## TASK BRIEF
Return the following from the records below: each line, word for word, starting with the line that contains "Task: Play audio for 打发时间 sample" and going on through the line that contains "Given: Click the star rating icons", with nothing outside that range.

*** Begin section ***

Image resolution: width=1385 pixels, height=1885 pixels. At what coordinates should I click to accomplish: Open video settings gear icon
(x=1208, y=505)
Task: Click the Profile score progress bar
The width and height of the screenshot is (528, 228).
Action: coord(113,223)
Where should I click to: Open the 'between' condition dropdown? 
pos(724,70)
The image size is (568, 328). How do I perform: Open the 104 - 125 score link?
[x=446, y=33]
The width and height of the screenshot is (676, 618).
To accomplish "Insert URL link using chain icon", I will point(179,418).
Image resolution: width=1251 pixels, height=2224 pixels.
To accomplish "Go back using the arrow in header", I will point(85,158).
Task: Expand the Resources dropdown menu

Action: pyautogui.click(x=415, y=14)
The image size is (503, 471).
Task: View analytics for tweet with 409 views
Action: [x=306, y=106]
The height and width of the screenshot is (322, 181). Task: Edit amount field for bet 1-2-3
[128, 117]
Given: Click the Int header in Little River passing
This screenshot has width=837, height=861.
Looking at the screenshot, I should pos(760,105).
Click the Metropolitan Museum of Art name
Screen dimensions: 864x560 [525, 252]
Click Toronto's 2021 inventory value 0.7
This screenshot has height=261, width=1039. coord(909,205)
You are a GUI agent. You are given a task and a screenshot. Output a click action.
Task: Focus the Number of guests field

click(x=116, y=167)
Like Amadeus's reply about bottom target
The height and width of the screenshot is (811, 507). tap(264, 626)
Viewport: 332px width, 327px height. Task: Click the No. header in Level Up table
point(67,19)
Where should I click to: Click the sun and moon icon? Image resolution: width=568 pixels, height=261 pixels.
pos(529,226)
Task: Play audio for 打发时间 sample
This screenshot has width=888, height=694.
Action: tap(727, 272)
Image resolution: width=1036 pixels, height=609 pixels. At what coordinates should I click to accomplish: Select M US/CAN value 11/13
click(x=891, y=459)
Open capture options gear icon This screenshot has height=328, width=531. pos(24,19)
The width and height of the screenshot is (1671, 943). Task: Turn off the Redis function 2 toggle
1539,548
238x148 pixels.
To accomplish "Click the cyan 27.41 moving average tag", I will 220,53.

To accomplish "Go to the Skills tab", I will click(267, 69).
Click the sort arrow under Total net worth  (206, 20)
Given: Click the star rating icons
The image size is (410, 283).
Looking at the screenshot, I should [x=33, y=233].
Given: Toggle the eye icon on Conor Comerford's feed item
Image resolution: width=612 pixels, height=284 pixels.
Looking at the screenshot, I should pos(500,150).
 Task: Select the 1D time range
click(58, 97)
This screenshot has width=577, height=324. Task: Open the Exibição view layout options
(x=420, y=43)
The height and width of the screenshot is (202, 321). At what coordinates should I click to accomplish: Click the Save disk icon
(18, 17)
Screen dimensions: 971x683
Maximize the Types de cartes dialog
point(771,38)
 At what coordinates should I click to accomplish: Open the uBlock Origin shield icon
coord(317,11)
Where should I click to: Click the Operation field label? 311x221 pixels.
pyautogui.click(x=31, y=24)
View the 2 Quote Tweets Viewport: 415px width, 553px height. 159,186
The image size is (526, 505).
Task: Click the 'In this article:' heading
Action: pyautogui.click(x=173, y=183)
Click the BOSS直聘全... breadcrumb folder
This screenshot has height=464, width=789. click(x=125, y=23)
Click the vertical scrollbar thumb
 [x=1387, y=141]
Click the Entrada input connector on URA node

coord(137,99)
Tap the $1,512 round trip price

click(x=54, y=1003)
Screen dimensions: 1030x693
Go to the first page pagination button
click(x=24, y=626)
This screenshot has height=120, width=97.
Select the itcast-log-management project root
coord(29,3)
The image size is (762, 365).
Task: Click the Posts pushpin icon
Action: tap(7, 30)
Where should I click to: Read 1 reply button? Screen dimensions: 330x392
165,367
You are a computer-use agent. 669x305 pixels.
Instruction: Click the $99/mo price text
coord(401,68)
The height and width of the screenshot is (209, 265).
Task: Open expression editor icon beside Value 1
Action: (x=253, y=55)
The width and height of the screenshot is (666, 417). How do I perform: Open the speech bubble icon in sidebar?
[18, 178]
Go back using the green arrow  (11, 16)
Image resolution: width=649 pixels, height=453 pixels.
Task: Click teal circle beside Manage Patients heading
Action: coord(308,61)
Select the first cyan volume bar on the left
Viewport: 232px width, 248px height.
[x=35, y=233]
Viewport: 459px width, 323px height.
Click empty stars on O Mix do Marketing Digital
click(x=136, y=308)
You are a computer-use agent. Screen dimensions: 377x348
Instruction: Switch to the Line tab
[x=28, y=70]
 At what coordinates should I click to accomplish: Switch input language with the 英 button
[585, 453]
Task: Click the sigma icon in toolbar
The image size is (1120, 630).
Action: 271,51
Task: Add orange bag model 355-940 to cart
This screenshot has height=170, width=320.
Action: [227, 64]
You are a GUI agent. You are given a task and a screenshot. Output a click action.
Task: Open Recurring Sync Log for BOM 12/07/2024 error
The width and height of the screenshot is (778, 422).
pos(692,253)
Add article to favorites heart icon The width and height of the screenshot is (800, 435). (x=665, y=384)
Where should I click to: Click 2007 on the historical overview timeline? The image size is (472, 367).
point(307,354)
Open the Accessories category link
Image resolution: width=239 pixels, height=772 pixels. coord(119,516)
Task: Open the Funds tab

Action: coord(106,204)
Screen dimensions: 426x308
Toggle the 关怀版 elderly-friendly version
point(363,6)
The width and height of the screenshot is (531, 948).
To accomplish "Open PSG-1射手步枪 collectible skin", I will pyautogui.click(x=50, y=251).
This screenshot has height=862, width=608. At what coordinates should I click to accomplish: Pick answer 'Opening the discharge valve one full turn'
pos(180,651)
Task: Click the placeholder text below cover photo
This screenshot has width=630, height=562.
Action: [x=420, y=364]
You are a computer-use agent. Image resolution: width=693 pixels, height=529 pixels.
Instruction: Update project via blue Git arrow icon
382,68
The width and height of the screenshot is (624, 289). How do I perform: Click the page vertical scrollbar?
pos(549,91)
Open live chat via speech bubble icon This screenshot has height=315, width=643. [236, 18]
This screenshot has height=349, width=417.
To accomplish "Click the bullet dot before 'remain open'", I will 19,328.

*** End section ***

## RESPONSE TO THIS TASK
Task: Play audio for 打发时间 sample
This screenshot has width=888, height=694.
Action: tap(727, 272)
Image resolution: width=1036 pixels, height=609 pixels. At what coordinates should I click to accomplish: Select M US/CAN value 11/13
click(x=891, y=459)
Open capture options gear icon This screenshot has height=328, width=531. pos(24,19)
The width and height of the screenshot is (1671, 943). Task: Turn off the Redis function 2 toggle
1539,548
238x148 pixels.
To accomplish "Click the cyan 27.41 moving average tag", I will 220,53.

To accomplish "Go to the Skills tab", I will click(267, 69).
Click the sort arrow under Total net worth  (206, 20)
Given: Click the star rating icons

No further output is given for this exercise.